Tuesday, April 14, 2015

The cost of a night at the theatre

Five days after Robert E. Lee surrendered his armies to Ulysses S. Grant at Appomattox Court House, President Abraham Lincoln was feeling a little like he could take a break from the onerous duties of being not only a wartime president, but a president trying to reclaim rebellious states as well as to rein in some of the most fractious mad dogs ever accumulated in an American administration.

So going to the theatre to see a farce might have seemed like a welcome night out, seeing as to how it looked like the war was winding down, and he could now get on with the work of re-integrating the people of the South back into the Union. It was Good Friday.

If you want to get a feel for the kinds of strain he had borne up under, take a look at two photographs.
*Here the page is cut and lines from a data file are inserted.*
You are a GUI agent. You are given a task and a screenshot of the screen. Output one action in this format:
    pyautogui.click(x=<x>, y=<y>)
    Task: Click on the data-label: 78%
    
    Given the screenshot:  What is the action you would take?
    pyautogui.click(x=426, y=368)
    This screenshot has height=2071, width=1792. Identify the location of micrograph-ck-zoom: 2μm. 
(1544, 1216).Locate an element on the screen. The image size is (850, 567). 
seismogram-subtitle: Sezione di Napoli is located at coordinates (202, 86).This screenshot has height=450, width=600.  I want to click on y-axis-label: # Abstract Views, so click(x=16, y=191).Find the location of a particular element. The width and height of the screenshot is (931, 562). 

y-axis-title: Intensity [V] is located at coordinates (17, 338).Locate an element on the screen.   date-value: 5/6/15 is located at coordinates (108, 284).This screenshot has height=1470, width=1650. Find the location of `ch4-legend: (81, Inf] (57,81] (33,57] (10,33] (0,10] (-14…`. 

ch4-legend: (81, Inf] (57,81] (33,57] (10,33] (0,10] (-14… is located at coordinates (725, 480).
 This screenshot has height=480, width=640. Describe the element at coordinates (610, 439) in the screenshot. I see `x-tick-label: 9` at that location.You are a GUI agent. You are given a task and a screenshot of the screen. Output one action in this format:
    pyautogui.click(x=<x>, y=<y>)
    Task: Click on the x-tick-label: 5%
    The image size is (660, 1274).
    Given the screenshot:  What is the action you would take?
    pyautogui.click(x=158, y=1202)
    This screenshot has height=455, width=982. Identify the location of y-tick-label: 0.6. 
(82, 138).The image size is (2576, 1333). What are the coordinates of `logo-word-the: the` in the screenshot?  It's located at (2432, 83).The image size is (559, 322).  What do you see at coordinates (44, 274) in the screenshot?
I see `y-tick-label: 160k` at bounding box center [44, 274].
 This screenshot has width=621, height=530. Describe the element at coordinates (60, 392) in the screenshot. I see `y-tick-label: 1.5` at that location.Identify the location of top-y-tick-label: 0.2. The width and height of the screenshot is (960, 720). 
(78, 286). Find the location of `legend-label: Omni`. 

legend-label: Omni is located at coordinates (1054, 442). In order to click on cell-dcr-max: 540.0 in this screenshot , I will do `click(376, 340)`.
1861, when he took office:


Final photo taken, just before his death:


Well, you know the story: an unemployed actor got past the one sleepy guard into Lincoln’s box, shot him and escaped, broken leg and all. Lincoln lingered through the night but died early the next morning at a house across the street from Ford’s Theatre.

It’s kind of pointless to speculate on how Reconstruction might have been different had Lincoln still been in office, instead of his truly ineffectual successor, Andrew Johnson. (We lucked out way better when Harry S. Truman replaced Franklin D. Roosevelt at the end of World War II, instead of any of Roosevelt’s previous vice presidents.) He would have had his hands full, for sure, but he already had four years of experience dealing with the likes of Stanton, Chase, Stevens and other Radical Republicans.

Plus—unlike Johnson, Lincoln had a charisma and strength of character that won him a lot of popular support, which probably would have added weight to his decisions, as well as to contests with the Radicals.

And with a different Reconstruction, what might our national history have looked like?

Oh, well, dunno. But it was truly a loss to the country then and since that Abraham Lincoln went to the theatre 150 years ago today.